◆ Dokumen Sumber ◆

══════

Hadits ini menunjukkan bahwa haji adalah bagian dari rukun Islam. Hurairah r.a, ia berkata,

« أَيُّهَا النَّاسُ قَدْ فَرَضَ اللَّهُ عَلَيْكُمُ الْحَجَّ فَحُجُّوا ». فَقَالَ رَجُلٌ أَكُلَّ عَامٍ يَا رَسُولَ اللَّهِ فَسَكَتَ حَتَّى قَالَهَا ثَلاَثًا فَقَالَ رَسُولُ اللَّهِ -صلى الله عليه وسلم- « لَوْ قُلْتُ نَعَمْ لَوَجَبَتْ وَلَمَا اسْتَطَعْتُمْ

“Rasulullah SAW. berkhutbah di tengah-tengah kami. Beliau bersabda, “Wahai sekalian manusia, Allah telah mewajibkan haji bagi kalian, maka berhajilah.” Lantas ada yang bertanya, “Wahai Rasulullah, apakah setiap tahun (kami mesti berhaji)?” Beliau lantas diam, sampai orang tadi bertanya hingga tiga kali. Rasulullah SAW lantas bersabda, “Seandainya aku mengatakan “iya”, maka tentu haji akan diwajibkan bagi kalian setiap tahun, dan belum tentu kalian sanggup.” (HR. Muslim).

c. Dalil Ijma’
Para ulama’ pun sepakat bahwa hukum haji itu wajib sekali seumur hidup bagi yang mampu. Bahkan kewajiban haji termasuk perkara al ma’lum minad diini bidh dhoruroh (dengan sendirinya sudah diketahui wajibnya) dan yang mengingkari kewajibannya dinyatakan kafir.

Haji merupakan rukun Islam yang ke empat, diwajibkan kepada setiap muslim yang mampu untuk mengerjakan.
3. Syarat-syarat dalam Haji
1. Islam
2. Baligh
3. Berakal
4. Merdeka
5. Mampu atau kuasa[2]
4. Rukun – rukun dalam Haji

Dalam hal, ini jika salah satu rukun Haji tidak dilaksanakan, maka Hajinya tidak sah dan tidak dapat ditebus dengan Dam (diganti dengan menyembelih binatang Qurban). (Matdawam, 1986:38)

══════

◆ Tugas dan Latihan ◆
1. Menurut teks tentang haji, haji merupakan rukun Islam yang keberapa?
2. Tolong ringkas paragraf dalam teks tentang haji yang diawali "Para ulama’ pun sepakat" menjadi satu kalimat pendek tanpa menghilangkan fakta pokoknya.
Baris-baris data tidak diperlukan untuk mengerjakan tugas.

══════

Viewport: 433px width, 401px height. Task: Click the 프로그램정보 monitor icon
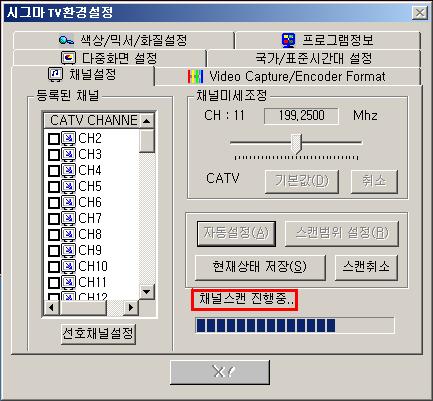click(x=288, y=41)
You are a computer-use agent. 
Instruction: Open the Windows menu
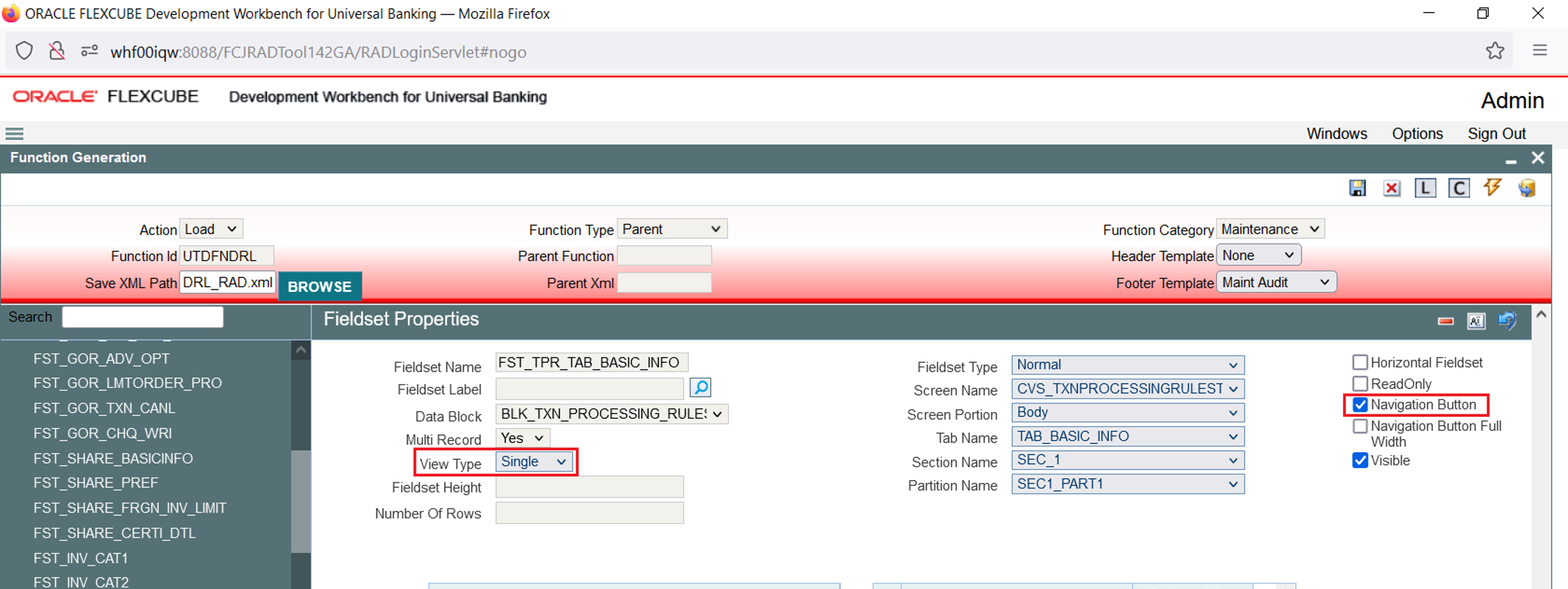1336,133
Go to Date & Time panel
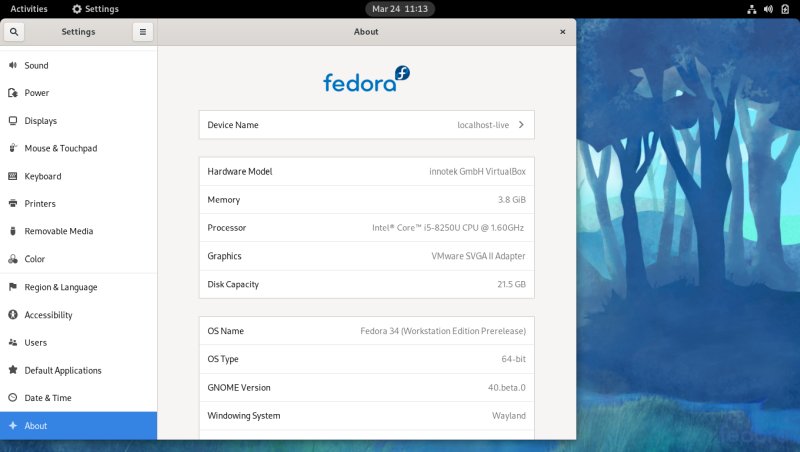 [x=48, y=398]
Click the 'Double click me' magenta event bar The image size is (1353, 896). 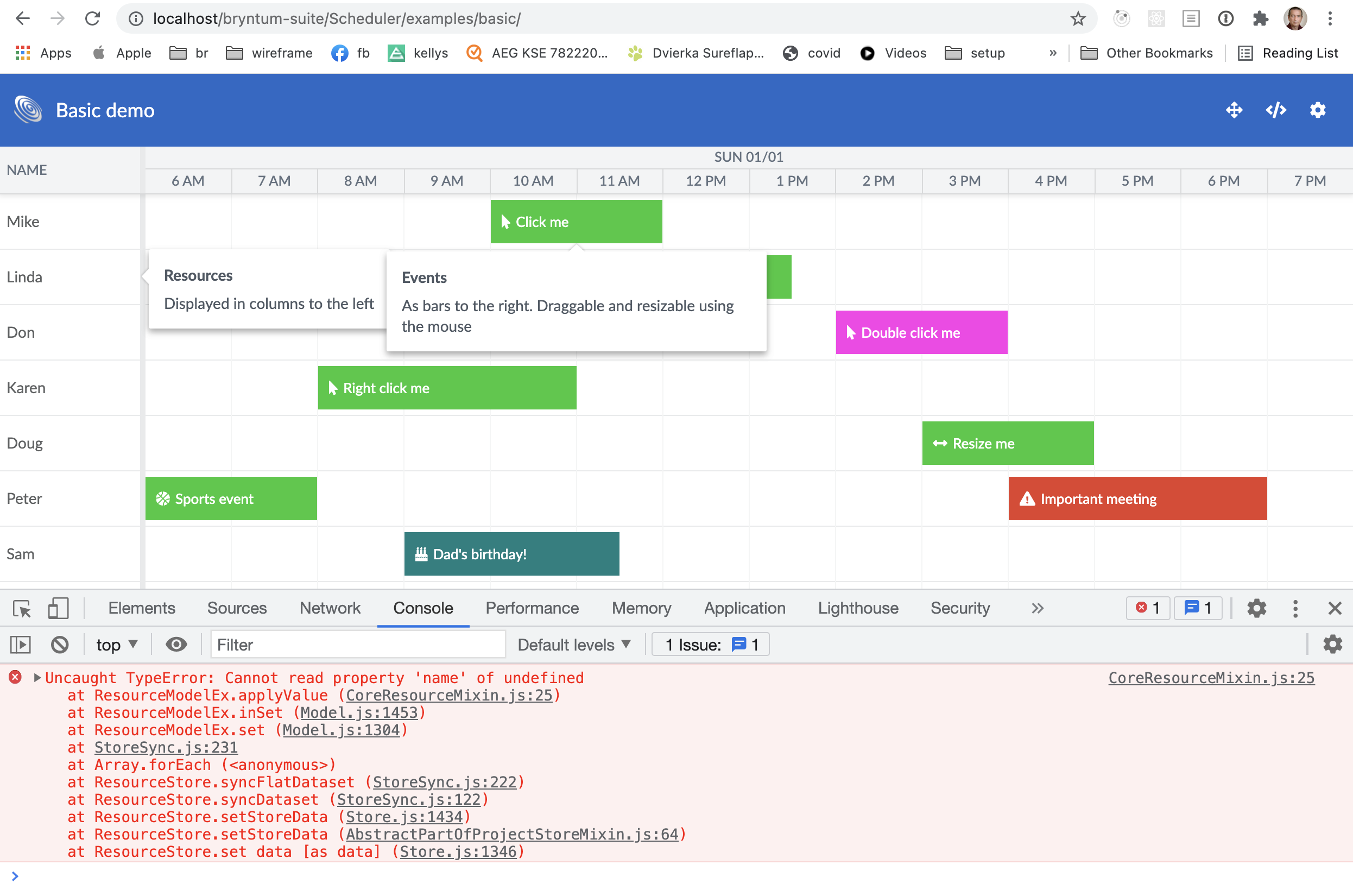[921, 332]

══════

◆ Jawaban Latihan ◆
1. Haji merupakan rukun Islam yang keempat.

2. Ulama sepakat bahwa haji wajib sekali seumur hidup bagi yang mampu, kewajibannya sudah diketahui dengan sendirinya, dan orang yang mengingkarinya dinyatakan kafir.